ESCUINTLA, GUATEMALA – Centenas de policiais de choque invadiram uma prisão de segurança máxima na Guatemala na manhã de domingo para libertar os sequestradores e retomar o controle da instalação que abriga líderes de gangues, e os ataques à polícia na capital mataram pelo menos três policiais.
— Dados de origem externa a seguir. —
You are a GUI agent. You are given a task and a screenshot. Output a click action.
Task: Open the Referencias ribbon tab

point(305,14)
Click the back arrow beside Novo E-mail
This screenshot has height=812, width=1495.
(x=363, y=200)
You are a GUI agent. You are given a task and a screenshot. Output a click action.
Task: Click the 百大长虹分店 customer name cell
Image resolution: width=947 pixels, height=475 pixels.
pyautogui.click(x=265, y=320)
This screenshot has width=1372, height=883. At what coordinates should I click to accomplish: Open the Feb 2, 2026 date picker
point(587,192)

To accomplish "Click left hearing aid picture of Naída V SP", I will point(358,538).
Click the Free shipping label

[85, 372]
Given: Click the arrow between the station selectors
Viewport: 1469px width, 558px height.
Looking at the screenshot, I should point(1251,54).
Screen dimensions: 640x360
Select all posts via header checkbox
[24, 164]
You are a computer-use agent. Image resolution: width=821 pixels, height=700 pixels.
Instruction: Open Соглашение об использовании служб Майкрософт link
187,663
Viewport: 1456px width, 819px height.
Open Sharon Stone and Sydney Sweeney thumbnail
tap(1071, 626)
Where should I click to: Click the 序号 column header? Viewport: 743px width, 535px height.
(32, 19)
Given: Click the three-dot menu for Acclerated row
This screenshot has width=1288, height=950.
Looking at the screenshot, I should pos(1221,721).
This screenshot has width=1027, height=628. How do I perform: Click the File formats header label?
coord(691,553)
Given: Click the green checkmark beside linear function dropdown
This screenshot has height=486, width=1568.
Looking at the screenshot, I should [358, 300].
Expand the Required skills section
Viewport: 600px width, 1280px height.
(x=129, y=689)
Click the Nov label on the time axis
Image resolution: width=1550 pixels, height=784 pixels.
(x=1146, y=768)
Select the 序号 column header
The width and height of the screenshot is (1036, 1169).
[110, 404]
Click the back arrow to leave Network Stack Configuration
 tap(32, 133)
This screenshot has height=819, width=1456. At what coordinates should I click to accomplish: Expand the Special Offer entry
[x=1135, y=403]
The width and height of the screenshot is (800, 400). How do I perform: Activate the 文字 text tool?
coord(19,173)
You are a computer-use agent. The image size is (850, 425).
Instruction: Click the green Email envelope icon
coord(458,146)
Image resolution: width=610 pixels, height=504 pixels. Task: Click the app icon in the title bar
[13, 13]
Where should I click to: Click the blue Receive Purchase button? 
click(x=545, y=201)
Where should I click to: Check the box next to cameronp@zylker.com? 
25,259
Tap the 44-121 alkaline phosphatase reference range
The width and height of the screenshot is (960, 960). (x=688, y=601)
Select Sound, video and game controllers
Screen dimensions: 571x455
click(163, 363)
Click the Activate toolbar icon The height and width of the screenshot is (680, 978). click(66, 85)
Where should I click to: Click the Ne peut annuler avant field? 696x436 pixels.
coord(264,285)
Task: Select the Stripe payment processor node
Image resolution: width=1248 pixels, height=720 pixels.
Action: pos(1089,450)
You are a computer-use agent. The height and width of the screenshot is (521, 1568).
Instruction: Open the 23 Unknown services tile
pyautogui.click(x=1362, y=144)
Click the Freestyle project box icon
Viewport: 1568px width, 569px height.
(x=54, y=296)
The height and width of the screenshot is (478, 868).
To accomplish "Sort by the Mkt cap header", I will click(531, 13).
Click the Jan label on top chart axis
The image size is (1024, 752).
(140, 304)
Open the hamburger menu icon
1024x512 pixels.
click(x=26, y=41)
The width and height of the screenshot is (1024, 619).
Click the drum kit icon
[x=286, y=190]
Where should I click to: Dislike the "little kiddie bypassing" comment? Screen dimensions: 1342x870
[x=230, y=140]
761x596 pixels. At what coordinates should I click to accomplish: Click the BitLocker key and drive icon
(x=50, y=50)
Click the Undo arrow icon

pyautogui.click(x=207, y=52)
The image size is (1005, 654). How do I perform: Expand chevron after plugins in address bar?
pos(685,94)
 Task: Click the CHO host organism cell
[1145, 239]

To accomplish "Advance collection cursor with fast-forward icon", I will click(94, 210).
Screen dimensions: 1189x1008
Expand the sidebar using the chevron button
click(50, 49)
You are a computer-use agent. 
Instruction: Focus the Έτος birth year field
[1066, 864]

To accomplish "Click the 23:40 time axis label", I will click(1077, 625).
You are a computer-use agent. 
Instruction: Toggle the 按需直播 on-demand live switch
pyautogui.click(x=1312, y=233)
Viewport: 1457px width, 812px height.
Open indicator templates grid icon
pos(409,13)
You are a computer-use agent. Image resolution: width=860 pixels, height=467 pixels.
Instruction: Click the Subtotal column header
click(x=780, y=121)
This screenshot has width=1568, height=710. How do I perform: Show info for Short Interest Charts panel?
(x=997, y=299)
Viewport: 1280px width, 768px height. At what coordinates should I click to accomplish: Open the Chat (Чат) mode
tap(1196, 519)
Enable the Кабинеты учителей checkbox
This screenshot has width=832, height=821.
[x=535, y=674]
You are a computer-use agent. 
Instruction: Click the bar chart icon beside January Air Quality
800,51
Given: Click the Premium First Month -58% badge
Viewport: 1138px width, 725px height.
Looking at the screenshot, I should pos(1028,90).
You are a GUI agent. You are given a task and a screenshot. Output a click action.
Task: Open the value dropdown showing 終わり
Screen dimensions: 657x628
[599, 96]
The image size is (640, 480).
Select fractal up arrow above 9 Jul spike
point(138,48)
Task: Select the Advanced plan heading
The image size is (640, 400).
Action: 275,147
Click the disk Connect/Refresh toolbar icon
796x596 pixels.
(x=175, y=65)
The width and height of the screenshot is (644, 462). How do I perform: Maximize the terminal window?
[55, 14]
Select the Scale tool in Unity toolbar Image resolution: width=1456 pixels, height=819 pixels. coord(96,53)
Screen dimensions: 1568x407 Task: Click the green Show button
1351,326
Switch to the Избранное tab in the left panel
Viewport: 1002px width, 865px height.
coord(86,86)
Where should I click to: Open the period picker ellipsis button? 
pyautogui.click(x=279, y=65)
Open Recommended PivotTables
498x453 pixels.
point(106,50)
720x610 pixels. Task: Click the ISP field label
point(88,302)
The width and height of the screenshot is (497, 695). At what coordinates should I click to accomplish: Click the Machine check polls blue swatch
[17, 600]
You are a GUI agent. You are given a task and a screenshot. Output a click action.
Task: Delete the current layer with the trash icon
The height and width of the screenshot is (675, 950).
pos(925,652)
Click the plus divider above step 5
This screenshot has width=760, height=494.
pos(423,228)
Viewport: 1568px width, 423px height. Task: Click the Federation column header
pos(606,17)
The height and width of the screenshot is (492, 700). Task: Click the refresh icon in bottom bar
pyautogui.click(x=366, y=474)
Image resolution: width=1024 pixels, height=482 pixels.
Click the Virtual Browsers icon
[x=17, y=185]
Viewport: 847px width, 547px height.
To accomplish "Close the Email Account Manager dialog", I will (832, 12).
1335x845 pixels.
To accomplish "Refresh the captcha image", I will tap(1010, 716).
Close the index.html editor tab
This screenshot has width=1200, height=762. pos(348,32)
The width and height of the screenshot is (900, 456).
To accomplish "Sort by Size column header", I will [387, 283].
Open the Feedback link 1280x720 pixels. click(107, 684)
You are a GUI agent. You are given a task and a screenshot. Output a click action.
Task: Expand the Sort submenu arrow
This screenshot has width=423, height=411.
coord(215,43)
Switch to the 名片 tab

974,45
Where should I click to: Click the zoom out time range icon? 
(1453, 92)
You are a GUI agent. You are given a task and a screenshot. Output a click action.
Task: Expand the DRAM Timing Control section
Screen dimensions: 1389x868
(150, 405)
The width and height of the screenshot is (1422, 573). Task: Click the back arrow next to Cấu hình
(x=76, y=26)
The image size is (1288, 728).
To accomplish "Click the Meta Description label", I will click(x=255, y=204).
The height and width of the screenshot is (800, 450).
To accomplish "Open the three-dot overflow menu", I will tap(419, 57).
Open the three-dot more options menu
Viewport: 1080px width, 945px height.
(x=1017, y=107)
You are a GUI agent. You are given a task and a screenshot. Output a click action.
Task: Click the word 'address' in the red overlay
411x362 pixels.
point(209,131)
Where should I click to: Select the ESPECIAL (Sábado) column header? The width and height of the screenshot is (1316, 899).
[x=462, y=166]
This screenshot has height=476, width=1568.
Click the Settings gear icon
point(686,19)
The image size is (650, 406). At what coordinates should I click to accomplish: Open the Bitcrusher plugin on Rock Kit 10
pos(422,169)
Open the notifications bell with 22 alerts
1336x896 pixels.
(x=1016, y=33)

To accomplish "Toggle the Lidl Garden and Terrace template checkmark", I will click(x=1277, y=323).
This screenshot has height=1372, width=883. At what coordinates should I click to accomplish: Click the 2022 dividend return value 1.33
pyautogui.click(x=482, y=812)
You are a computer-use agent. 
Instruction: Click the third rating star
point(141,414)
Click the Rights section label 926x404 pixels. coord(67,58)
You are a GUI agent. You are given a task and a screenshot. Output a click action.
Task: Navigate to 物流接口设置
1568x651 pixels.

O tiroteio ocorreu quando a polícia entrou na prisão de Rinoasin, em Escuintla, cerca de 75 quilômetros a sudoeste da Cidade da Guatemala. Cerca de 15 minutos depois, um repórter da Associated Press viu guardas sendo escoltados para fora da prisão. Eles parecem estar ilesos. Nenhum ferimento ou morte foi relatado imediatamente.
Mas logo após as autoridades recuperarem o controlo da prisão, houve relatos de ataques à polícia na capital.
David Custodio Botio, chefe da Polícia Nacional Civil, disse que houve pelo menos 10 ataques armados contra a polícia, matando três agentes e ferindo pelo menos outros cinco. Ele disse que cinco agressores foram presos.
O ministro do Interior, Marco Antonio Valleda, disse na noite de sábado que nove guardas foram feitos reféns na prisão. Cerca de três dezenas de outros guardas estavam detidos em outras duas prisões, onde os presos assumiram o controle em um motim coordenado no sábado.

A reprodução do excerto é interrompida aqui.